LONDON (Commodity Online): In the current environment, Barclays believes aluminium can offer a good defensive position given that further price downside is likely limited by the proximity of prices to production costs.
“We estimate that at current prices of $2,250/t, as much as 25% of global production is losing money.” the report said.
Barclays is neutral on nickel fundamentals on the view that recent price weakness is overdone but that recovering production will ease market tightness progressively into 2012, while they view zinc as the weakest metal given that the market is expected to remain oversupplied for the next 12 months.
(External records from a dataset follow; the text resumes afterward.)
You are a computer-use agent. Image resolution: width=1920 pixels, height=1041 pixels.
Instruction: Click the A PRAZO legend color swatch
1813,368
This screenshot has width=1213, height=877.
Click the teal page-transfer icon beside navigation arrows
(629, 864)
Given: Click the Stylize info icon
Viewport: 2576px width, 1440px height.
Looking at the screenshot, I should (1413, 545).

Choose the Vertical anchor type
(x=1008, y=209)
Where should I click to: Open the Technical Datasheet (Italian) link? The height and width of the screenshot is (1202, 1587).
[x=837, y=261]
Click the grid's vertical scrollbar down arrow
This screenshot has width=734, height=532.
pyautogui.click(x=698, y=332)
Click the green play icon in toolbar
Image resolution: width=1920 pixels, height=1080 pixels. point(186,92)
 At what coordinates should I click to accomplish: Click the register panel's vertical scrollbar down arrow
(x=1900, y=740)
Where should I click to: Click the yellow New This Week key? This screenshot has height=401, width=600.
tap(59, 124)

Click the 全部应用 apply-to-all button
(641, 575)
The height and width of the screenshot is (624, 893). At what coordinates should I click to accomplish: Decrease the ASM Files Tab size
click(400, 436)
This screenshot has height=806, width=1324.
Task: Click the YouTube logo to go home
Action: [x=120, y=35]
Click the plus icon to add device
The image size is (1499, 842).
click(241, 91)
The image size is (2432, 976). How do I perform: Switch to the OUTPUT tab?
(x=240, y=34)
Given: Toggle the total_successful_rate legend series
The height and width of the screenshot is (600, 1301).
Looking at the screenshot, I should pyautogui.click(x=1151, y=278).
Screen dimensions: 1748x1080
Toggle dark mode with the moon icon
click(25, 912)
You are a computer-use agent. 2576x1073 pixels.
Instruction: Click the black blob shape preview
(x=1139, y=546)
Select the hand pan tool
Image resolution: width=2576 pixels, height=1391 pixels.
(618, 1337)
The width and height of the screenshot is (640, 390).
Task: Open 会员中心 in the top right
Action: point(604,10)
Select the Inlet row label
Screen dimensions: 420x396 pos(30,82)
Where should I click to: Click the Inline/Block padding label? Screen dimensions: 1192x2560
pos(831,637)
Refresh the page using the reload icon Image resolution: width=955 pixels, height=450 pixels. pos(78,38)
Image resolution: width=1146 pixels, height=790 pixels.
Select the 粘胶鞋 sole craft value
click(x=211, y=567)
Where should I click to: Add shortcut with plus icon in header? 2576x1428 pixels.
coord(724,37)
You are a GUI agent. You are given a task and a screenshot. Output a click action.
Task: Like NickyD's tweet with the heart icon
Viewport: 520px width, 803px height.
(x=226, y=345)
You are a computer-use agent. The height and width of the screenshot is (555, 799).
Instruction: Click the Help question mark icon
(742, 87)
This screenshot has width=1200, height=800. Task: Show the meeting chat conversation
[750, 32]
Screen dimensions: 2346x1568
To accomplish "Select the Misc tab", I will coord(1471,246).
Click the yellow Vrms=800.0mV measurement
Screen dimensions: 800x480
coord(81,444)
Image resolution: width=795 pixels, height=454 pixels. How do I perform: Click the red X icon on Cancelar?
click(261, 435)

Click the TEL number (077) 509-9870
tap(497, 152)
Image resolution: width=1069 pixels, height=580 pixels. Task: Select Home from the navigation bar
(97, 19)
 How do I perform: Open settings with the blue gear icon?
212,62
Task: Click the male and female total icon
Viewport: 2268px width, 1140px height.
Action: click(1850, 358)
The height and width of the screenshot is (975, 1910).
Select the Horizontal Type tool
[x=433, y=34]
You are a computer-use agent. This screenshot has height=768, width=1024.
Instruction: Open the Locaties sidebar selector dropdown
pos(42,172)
Base metals have suffered considerably over the past month, as the complex has moved quickly to price in downgrades to global growth. Given the ongoing uncertainties attached the euro area debt crisis, concerns remain of further growth downgrades, which continues to place pressure as well as volatility on price movements.
“However, we would temper the current degree of pessimism given that Chinese metal demand remains in healthy and supply-pipeline inventories are very thin globally, which provided the macro picture starts to brighten, should mean a price recovery is likely.” Barclays said.
While copper continues to possess the strongest fundamentals – mine supply disruptions combined with solid improvements in Chinese import demand are clearly supporting a market deficit – the distortions of flat price performance by whims in macro sentiment point towards time spreads as a lower risk approach to play the fundamentals.
Finally, lead prices should gain some support if there is a solid recovery Chinese battery sector activity in Q4, which should in turn nudge the overall market into deficit for that time period, the report concluded.